Infotren.id - Perseteruan antara Dokter Andreas Situngkir dengan Dokter Detektif memasuki babak baru. Dokter Detektif telah ditetapkan menjadi tersangka atas dugaan kasus ITE yang dilaporkan oleh dr Andreas Situngkir di Polrestabes Medan, Sumatera Utara.
Hal itu diungkapkan kuasa hukum dr Andreas Situngkir, Julianus P Sembiring. Julianus menyebut jika Dokter Detektif resmi berstatus tersangka sejak Senin (17/3/2025).
"Jadi laporan kami atas nama dr Andreas Situngkir yang dibuat di Polda Sumut dengan nomor LP/B/1400/X/2024 per 8 oktober 2024 dengan terlapor awalnya 1 buah akun dengan nama akun doktif yang kemudian dilaporkan pada persangkaan Pasal 27A Undang-Undang ITE," ungkap Julianus P Sembiring saat dihubungi awak media, Senin (17/3/2025).
Julianus P Sembiring menjelaskan bahwa hasil pelaporan di Polda Sumatera Utara dilakukan proses lidik, dan dalam proses tersebut dilakukan gelar perkara dan naik menjadi sidik.

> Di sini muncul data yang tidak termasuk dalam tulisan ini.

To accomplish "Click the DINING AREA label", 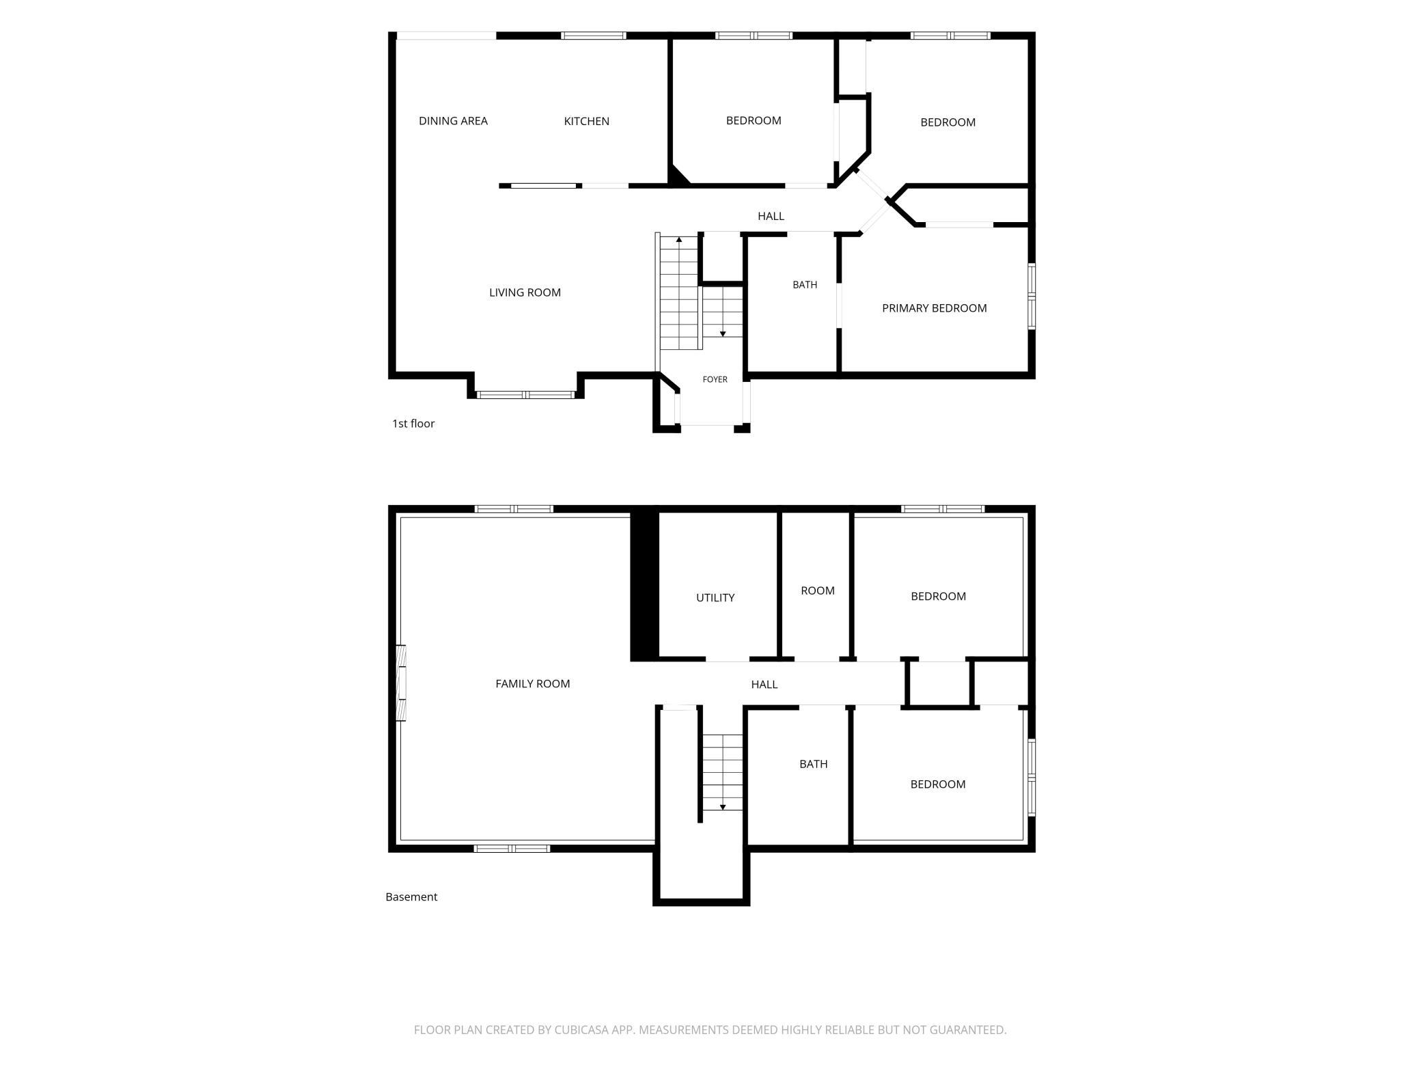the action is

"Kemudian, sudah dilakukan pemanggilan saksi-saksi yang sudah dihadirkan termasuk saksi ahli, yang kemudian pada hari ini per 17 Maret 2025 telah mendapatkan informasi resmi dari Polrestabes Medan melalui SP2 HP-nya maka kami sampaikan bahwa penyidik telah melaksanakan gelar perkara," terangnya.

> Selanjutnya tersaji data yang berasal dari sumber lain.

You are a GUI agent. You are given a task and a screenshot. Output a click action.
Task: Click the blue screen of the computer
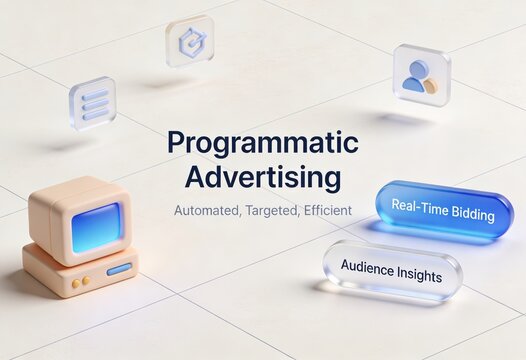click(x=96, y=227)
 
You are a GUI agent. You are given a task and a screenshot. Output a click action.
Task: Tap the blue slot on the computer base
click(x=119, y=270)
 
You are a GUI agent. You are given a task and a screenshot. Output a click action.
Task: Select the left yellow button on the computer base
click(x=74, y=283)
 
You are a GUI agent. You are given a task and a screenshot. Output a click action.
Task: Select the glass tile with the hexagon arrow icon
click(x=189, y=41)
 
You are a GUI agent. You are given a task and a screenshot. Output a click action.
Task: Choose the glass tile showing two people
click(x=421, y=74)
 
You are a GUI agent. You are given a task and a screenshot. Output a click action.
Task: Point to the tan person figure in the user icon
click(x=431, y=85)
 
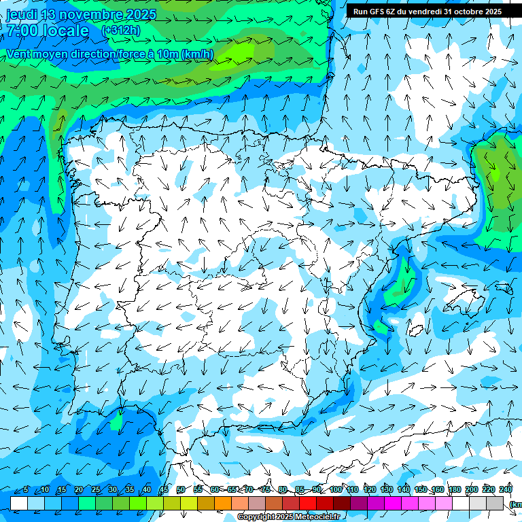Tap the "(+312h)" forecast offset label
(121, 31)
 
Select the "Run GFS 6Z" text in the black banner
(375, 12)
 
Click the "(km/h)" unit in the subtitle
(198, 54)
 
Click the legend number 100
(336, 490)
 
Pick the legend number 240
(506, 490)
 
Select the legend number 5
(26, 490)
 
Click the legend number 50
(181, 490)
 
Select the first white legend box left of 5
(19, 503)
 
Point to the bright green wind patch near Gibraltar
(116, 423)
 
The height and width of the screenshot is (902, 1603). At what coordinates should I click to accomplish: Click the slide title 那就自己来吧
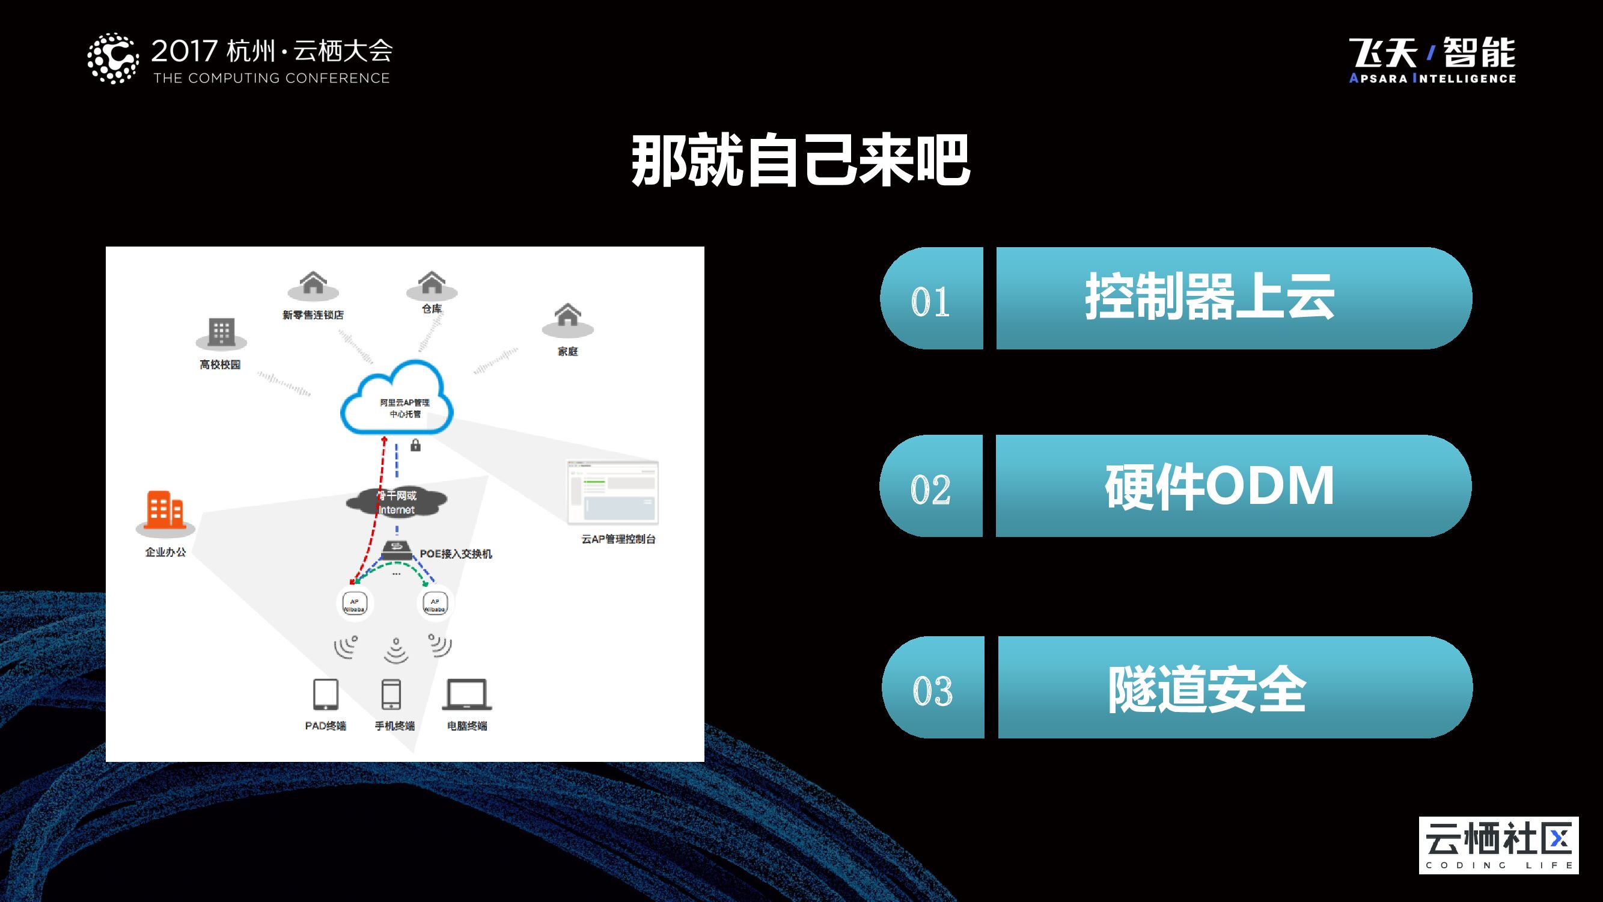[801, 161]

"Yang kemudian penyidik telah berpendapat bahwa Doktif telah ditetapkan sebagai tersangka maka dari itu akan dilakukan pemanggilan lanjutan akan dimintai keterangan," sambungnya.

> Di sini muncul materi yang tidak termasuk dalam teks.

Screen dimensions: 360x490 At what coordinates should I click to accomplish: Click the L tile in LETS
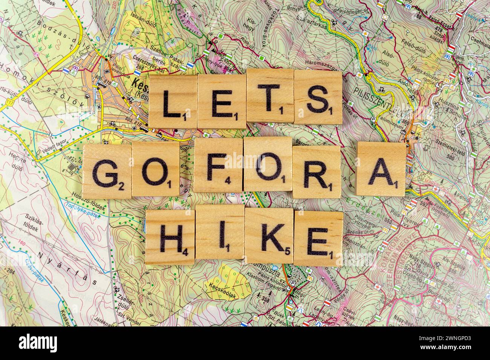[x=173, y=101]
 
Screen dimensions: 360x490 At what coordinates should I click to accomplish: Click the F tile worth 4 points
[x=218, y=166]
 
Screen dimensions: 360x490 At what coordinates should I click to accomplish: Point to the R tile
[x=316, y=172]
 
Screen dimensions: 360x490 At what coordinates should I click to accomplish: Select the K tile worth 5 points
[x=269, y=235]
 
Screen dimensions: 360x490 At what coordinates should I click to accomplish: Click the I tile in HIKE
[x=220, y=233]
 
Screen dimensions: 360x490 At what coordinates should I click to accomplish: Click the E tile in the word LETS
[x=221, y=101]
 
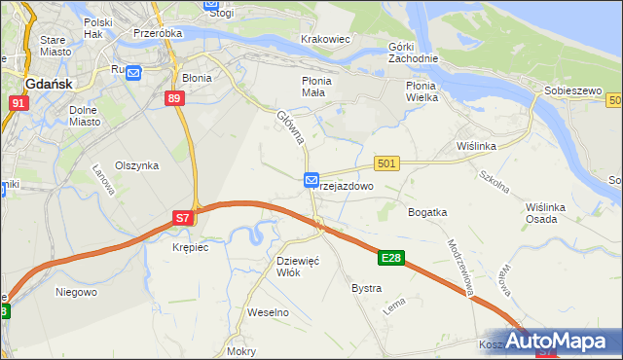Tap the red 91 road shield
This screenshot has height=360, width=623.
tap(18, 102)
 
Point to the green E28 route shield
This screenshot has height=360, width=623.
tap(391, 258)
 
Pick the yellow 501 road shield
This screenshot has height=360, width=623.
tap(386, 164)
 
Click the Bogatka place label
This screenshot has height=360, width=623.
tap(427, 211)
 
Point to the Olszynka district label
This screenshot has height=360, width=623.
tap(136, 165)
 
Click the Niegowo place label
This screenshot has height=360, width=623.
tap(76, 291)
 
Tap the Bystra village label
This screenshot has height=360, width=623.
tap(366, 288)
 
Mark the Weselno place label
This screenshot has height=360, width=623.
tap(269, 312)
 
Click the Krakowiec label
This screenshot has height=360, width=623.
tap(326, 38)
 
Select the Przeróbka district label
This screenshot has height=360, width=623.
tap(160, 31)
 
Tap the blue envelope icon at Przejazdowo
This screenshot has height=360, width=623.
tap(311, 180)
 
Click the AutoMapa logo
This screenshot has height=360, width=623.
tap(567, 342)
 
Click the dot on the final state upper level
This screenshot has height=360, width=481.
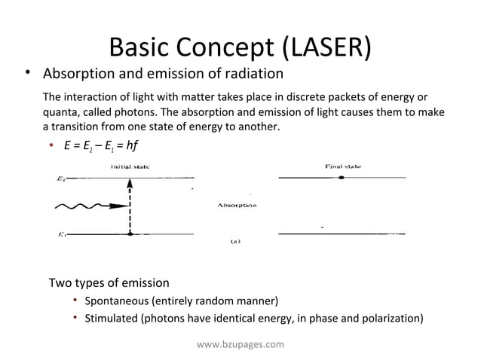point(342,178)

Pihak Andreas Situngkir berharap dengan adanya penetapan tersangka yang dilakukan oleh Polrestabes Medan, dapat membuat Dokter Detektif segera ditahan.
"Maka kami sebagai kuasa hukum dr Andreas Situngkir bahwa dengan telah dipertontonkan oleh Doktif atas perbuatan di media sosial, kami melihat unsur dari Pasal 21 ayat 1 yang awalnya subyektif menjadi obyektif," ujarnya.
"Kami berharap Doktif bisa ditahan karena sudah melakukan pidana berulang terhadap klien kami," pungkas Julianus.